The drop was due to a fall in sales volumes in non-food stores, with lighting and furniture businesses the hardest hit, the Office for National Statistics (ONS) said.
Sales volumes in September were down 0.2%, following a 0.6% fall in August, although they remain 4.2% above pre-pandemic levels in February 2020.
Fuel sales rose in the final weeks of September as panic buying led to many forecourts running dry after suppliers said the HGV driver shortage was affecting deliveries.

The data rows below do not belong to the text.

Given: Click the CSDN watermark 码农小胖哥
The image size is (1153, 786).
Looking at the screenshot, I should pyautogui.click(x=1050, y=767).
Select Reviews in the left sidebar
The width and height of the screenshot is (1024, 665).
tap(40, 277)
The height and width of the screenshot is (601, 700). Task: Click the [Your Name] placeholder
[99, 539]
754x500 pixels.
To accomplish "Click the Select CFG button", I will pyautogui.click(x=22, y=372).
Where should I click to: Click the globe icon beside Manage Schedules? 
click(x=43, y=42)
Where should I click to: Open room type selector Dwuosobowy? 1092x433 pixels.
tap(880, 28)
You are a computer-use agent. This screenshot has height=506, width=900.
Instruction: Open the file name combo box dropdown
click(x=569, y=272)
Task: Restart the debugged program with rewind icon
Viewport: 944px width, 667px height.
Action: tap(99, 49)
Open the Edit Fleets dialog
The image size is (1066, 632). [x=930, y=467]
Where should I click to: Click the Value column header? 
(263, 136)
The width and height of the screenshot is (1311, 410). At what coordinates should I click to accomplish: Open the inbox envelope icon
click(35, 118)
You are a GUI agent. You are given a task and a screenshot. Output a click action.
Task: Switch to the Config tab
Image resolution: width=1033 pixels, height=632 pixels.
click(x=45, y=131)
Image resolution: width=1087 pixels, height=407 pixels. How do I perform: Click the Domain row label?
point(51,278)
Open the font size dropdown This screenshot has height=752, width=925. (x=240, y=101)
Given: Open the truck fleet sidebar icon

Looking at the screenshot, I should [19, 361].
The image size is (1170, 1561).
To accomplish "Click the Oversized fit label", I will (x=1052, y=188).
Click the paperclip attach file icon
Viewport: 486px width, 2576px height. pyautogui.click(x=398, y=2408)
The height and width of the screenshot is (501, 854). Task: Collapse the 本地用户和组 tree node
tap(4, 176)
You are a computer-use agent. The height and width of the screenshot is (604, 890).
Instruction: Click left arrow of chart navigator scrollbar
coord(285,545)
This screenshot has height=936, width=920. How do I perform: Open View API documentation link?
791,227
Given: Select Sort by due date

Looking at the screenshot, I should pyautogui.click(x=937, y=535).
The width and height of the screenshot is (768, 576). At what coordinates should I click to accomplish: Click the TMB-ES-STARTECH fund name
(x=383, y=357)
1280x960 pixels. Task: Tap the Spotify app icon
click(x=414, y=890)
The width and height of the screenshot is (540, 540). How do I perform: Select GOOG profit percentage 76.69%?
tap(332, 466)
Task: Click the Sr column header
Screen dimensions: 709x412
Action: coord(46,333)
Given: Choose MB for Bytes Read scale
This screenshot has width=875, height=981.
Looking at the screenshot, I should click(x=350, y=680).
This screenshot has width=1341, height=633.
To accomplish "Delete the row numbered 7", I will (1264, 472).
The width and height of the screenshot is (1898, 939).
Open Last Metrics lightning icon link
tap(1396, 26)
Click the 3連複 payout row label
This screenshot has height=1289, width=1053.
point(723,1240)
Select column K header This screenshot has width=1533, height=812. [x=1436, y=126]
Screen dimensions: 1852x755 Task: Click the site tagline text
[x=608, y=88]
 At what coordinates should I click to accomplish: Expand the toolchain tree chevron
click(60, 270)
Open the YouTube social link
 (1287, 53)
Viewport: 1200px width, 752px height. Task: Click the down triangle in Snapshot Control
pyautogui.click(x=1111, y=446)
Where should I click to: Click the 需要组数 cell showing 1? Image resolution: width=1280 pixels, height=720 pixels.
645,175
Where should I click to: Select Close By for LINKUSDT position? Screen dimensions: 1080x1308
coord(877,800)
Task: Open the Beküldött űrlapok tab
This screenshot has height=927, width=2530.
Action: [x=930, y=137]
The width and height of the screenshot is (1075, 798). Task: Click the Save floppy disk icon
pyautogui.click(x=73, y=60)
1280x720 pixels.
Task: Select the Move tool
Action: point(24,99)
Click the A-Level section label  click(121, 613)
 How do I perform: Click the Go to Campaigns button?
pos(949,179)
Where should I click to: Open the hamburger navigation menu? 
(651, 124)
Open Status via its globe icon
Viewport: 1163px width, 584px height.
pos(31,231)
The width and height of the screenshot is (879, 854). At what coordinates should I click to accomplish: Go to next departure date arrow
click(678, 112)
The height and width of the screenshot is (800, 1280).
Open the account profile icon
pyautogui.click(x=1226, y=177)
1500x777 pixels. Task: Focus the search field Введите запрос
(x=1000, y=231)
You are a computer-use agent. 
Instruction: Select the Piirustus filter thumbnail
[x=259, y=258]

Fuel sales rose 2.9%.
But while shoppers opted to avoid high streets, sales online continued to rise and now account for 28.1% of all spending – up from 27.9% in August.
There was a particular surge in department store sales online, up by 3.8%, meaning nearly 10p in every £1 spent online goes to the likes of John Lewis, Debenhams or House of Fraser, the ONS said.
By comparison, household goods stores saw a 3.6% drop in online sales.
Darren Morgan, ONS director of economic statistics, said: “Household goods were the main driver of this month’s decline, with a fall of nearly 10%, while food sales ticked back up after falling last month.
“Petrol sales exceeded their pre-pandemic level for the first time, with filling stations reporting very strong sales during the last week of September.
“Despite the lifting of restrictions, in-store retail sales remain subdued, with many consumers still opting to shop online.”
Retail chiefs laid the blame at the doorstep of Government and urged ministers to find ways to reduce the issues with supply chains and high energy costs.
Helen Dickinson, chief executive of the British Retail Consortium, said: “Retailers will be concerned by the slump in sales, just as they begin their preparations for the all-important Christmas period.
“Fuel shortages, wet weather and low consumer confidence all contributed to lower consumer demand this month, with household goods, furniture and books all hit particularly hard.”
She added: “For the sake of the UK’s economic recovery, it is vital that retail sales bounce back as we near the festive season.
“Labour shortages across the supply chains, on farms, factories, warehouses and lorry drivers, all threaten to derail this recovery and it is vital that Government finds a long-term solution to this problem.”
Looking forward, commentators said the rest of the year could see traditional festive shopping patterns shift as a result of the problems.
Silvia Rindone, EY UK and Ireland retail expert, said: “Over recent years, shoppers have tended to wait until late December to buy for Christmas in the hope of bagging some great bargains.
“However this year, with news of supply chain disruption and supply concerns for key products, shoppers are likely to pull forward their non-perishable Christmas spending into October and November to make sure they get what they want.”